■ Working data:
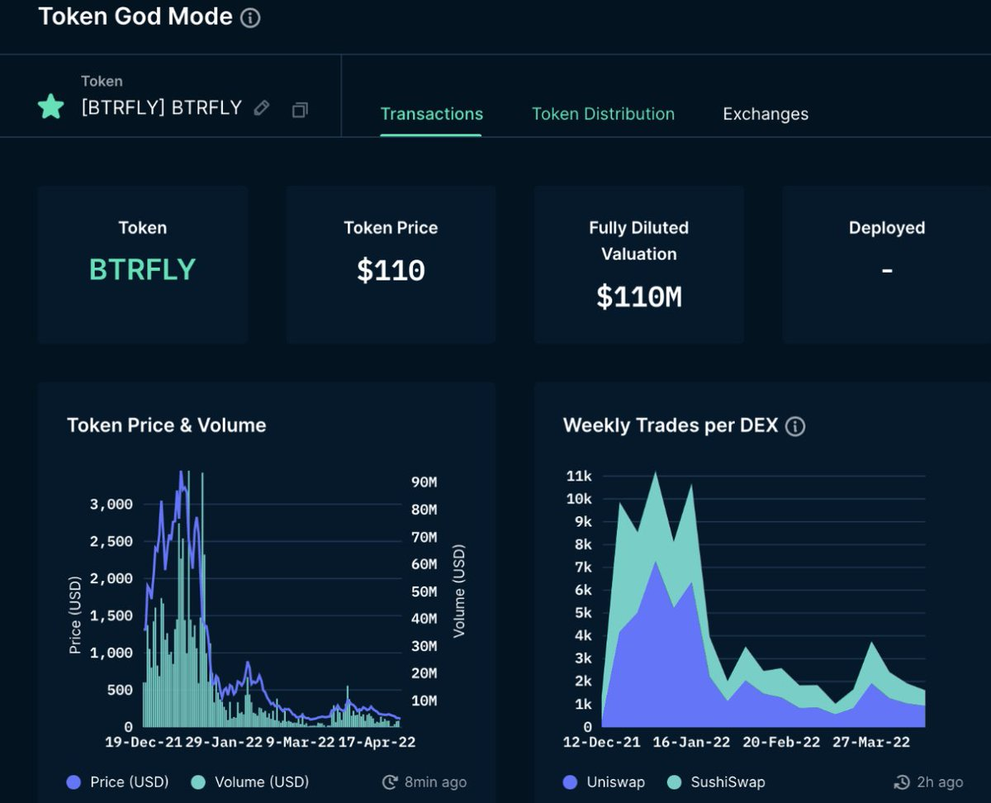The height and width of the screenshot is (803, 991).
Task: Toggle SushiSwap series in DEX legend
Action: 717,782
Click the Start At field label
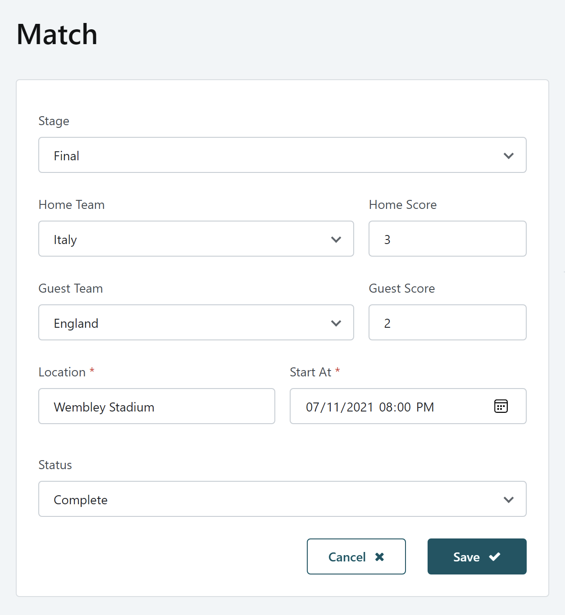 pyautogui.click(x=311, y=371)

==

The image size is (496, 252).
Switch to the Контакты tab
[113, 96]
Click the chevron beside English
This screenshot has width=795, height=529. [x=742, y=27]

...

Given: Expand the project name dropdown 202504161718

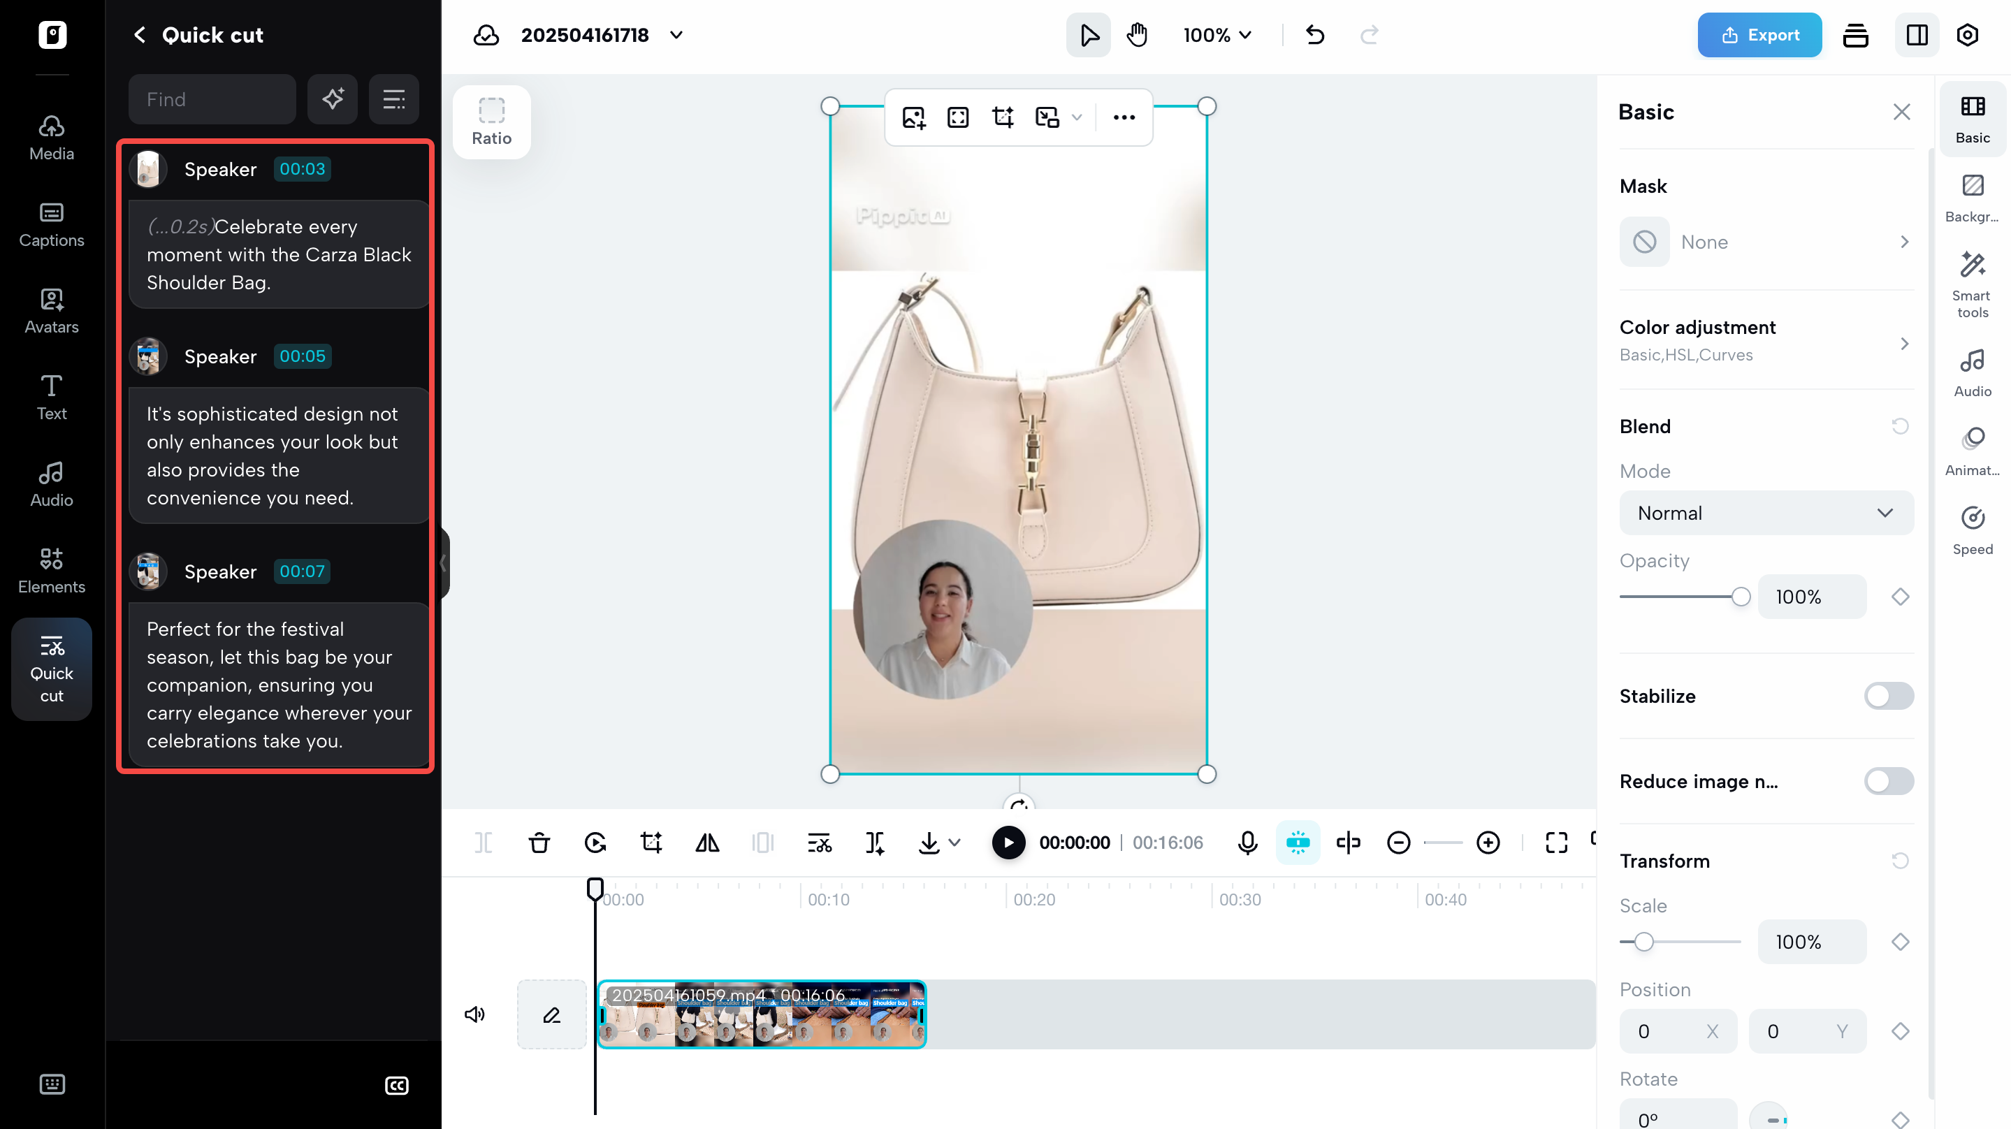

■ Job: Output the lines between the one containing "The image size is (496, 252)." and the one containing "This screenshot has", inclusive, reproducing them exactly.

■ Correct output:
The image size is (496, 252).
Switch to the Контакты tab
[113, 96]
Click the chevron beside English
This screenshot has width=795, height=529. [x=742, y=27]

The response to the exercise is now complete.